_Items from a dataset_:
····················
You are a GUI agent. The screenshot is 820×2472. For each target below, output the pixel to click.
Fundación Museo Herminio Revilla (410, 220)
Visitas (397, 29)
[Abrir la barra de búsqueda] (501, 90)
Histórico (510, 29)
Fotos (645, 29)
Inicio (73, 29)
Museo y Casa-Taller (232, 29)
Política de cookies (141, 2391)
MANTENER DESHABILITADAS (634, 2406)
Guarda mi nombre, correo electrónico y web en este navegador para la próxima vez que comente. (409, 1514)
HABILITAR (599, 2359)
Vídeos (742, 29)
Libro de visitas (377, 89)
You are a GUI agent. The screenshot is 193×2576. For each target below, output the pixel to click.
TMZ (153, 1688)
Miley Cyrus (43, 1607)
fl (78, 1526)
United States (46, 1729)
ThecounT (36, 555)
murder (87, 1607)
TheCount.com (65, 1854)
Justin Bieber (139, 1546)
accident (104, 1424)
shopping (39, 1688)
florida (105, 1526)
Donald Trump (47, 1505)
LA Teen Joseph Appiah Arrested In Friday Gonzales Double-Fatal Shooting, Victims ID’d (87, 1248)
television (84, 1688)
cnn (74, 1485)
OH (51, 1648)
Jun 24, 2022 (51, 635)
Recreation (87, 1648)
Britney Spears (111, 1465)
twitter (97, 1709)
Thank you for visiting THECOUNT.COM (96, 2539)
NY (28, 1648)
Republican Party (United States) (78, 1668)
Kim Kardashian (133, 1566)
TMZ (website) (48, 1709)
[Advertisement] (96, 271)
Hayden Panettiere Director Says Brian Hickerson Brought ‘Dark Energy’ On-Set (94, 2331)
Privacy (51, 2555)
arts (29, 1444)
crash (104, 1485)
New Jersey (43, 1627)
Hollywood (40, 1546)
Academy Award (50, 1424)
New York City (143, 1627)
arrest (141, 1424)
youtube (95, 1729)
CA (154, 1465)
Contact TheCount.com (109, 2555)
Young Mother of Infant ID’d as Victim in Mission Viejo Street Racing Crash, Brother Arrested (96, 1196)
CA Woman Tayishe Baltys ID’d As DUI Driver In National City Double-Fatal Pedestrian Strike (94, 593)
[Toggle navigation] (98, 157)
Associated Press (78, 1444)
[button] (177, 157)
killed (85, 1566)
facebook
····················
_About this exercise_: Check each line of the entries above for the word "Arrested". List the ones that have it.

_Output of the task_:
LA Teen Joseph Appiah Arrested In Friday Gonzales Double-Fatal Shooting, Victims ID’d (87, 1248)
Young Mother of Infant ID’d as Victim in Mission Viejo Street Racing Crash, Brother Arrested (96, 1196)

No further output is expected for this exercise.